■ **Exercise**
Would you return, word for word, the lines running from the one with "Screen dimensions: 620x538" to the final line of the listing below, pictures omitted?

· · · · · · ·

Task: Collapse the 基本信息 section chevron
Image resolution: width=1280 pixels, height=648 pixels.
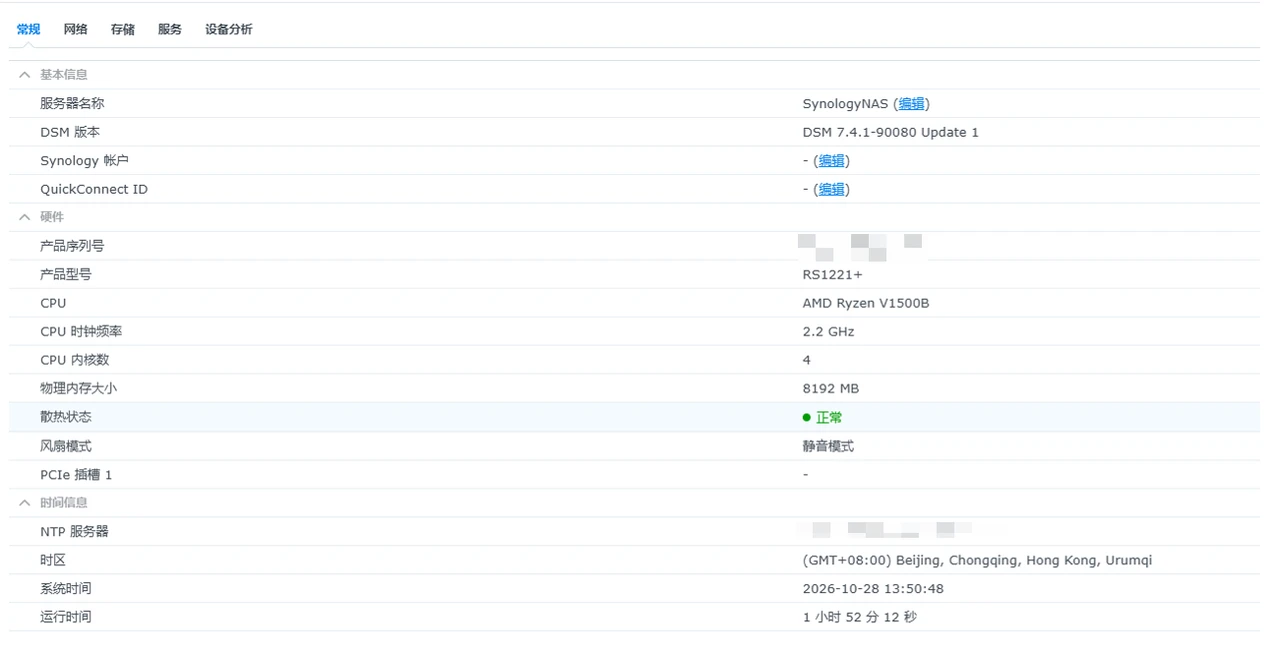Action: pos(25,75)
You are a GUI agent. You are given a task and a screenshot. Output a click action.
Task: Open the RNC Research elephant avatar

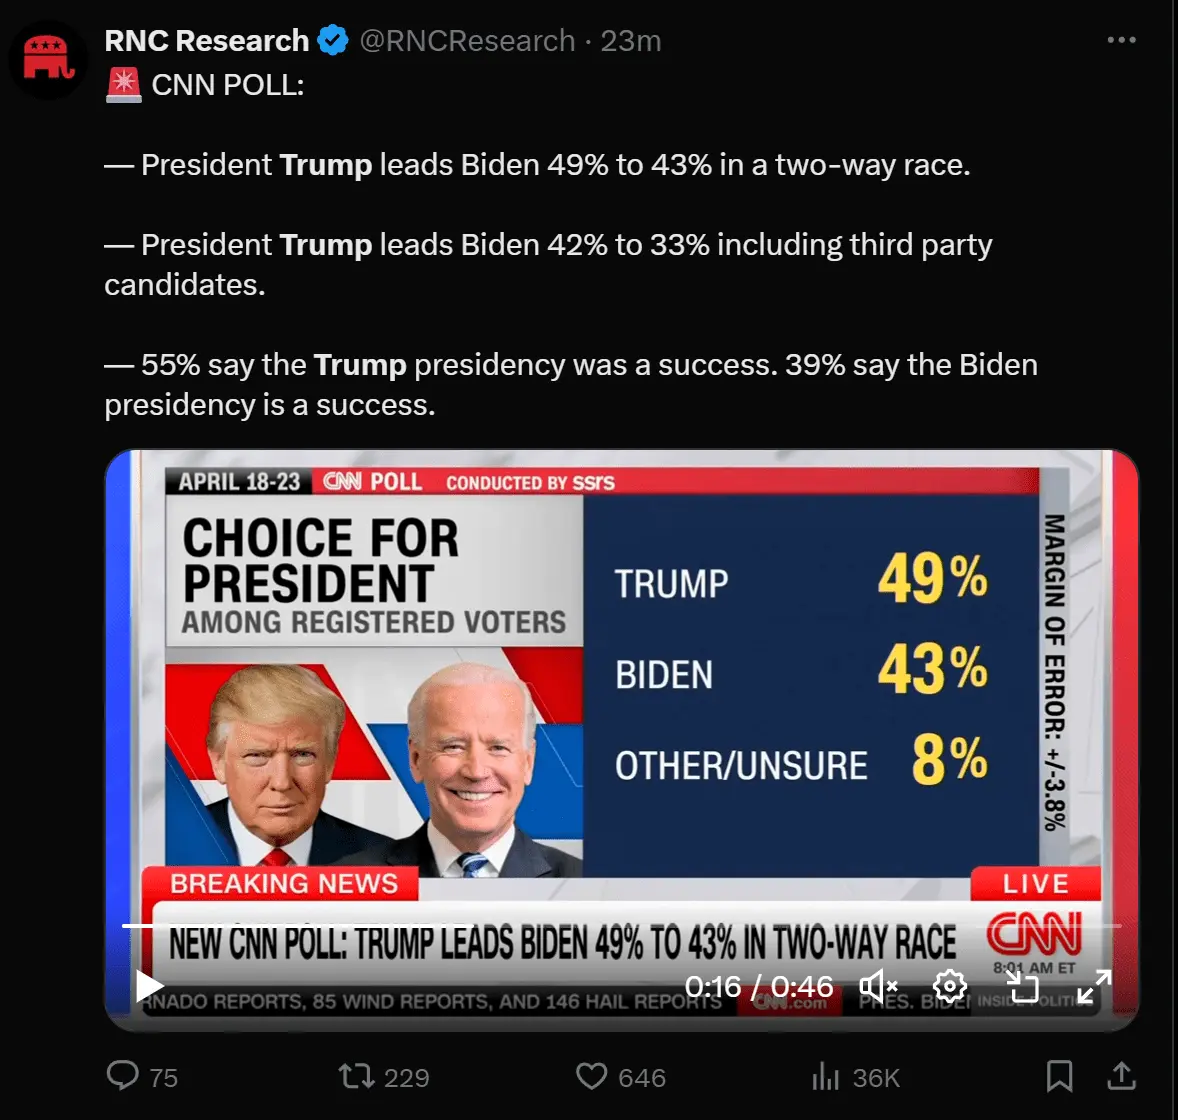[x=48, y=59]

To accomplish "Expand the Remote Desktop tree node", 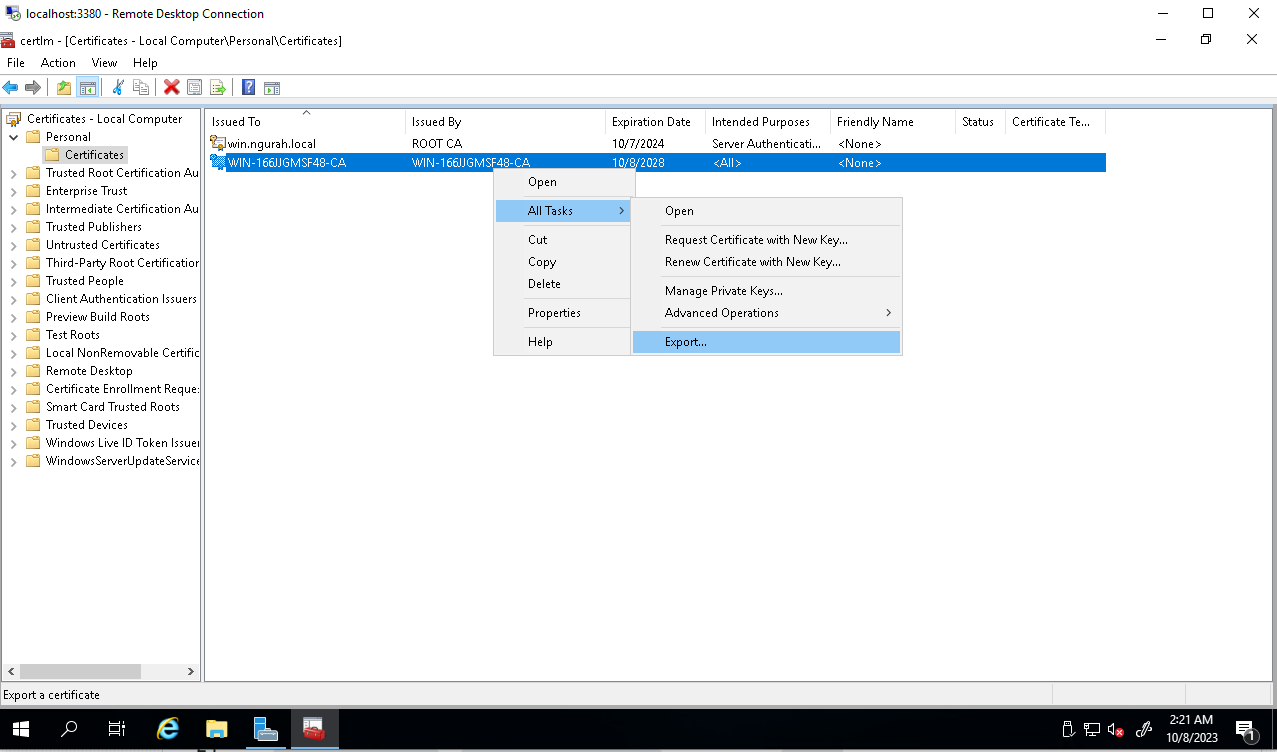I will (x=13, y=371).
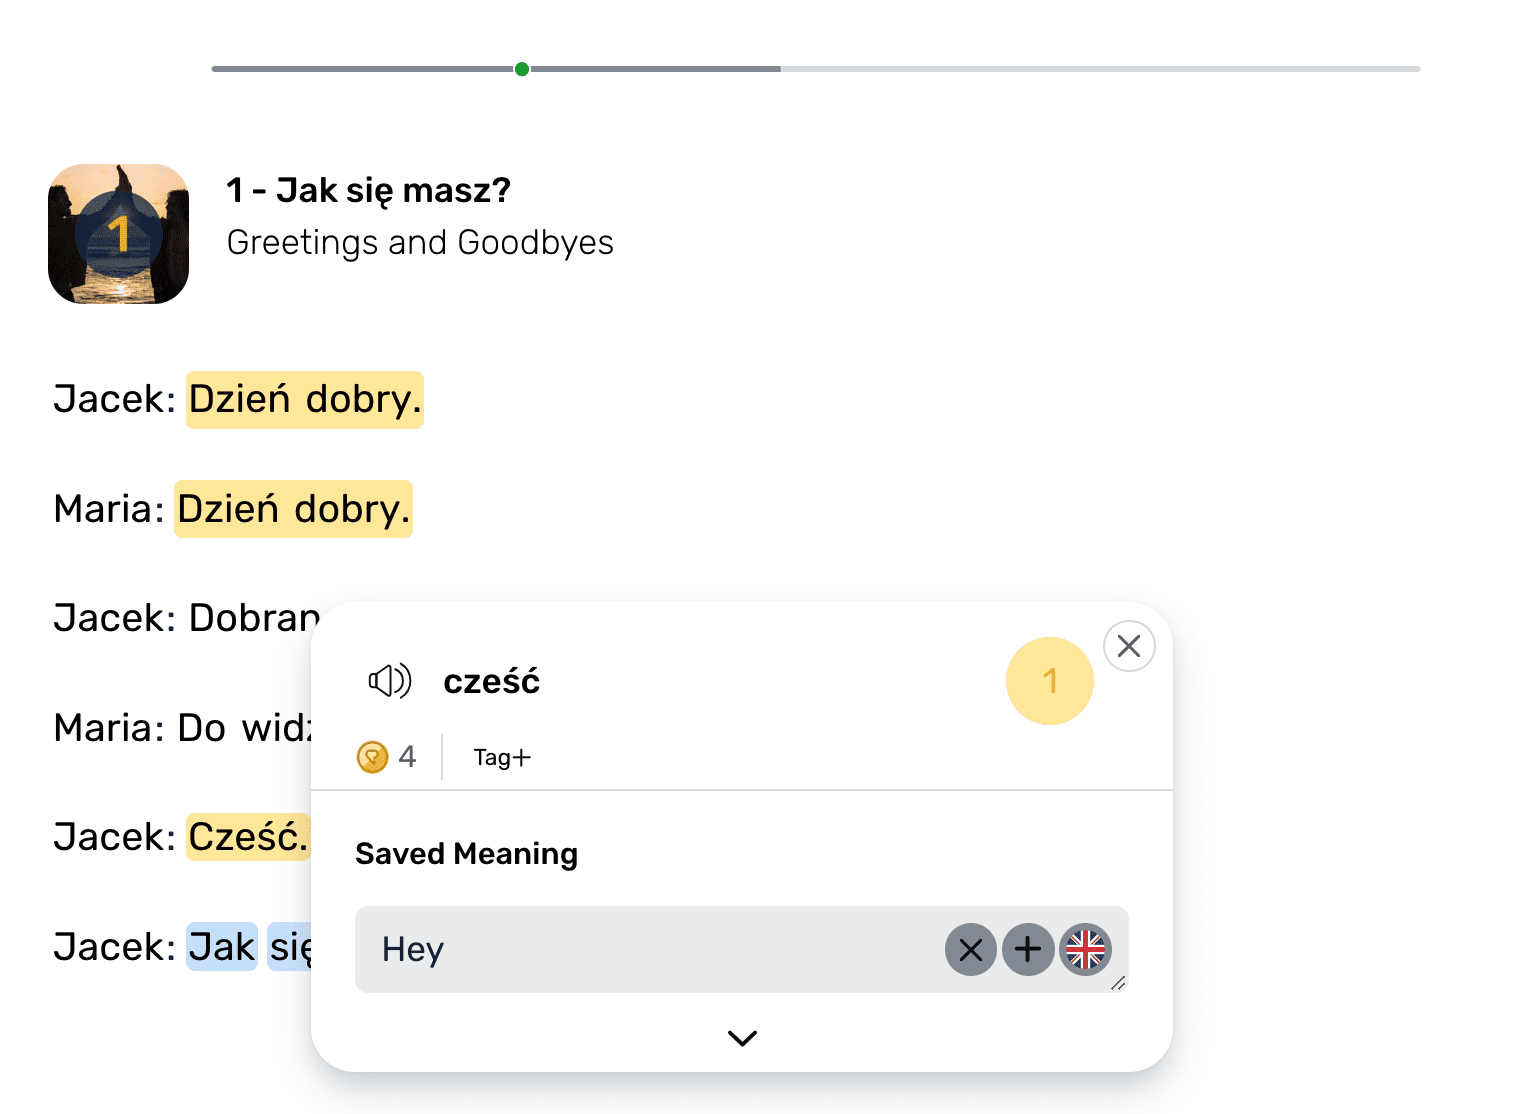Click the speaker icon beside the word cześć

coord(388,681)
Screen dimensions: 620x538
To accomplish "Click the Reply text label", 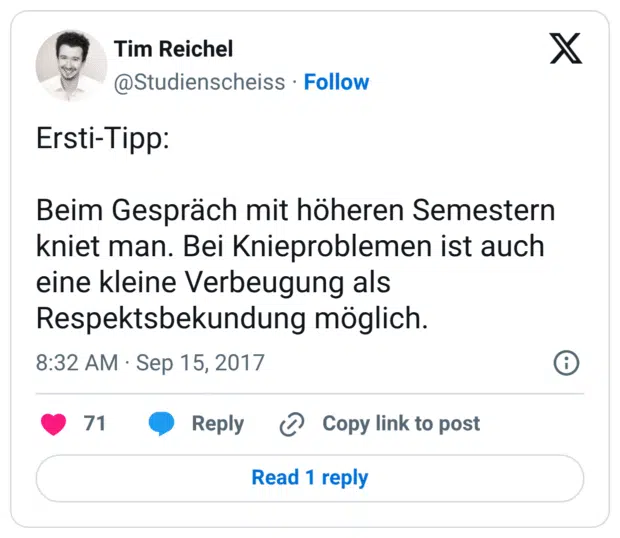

· · · · · · ·

■ **Exercise response**
Screen dimensions: 620x538
To accomplish "Click the Reply text label", 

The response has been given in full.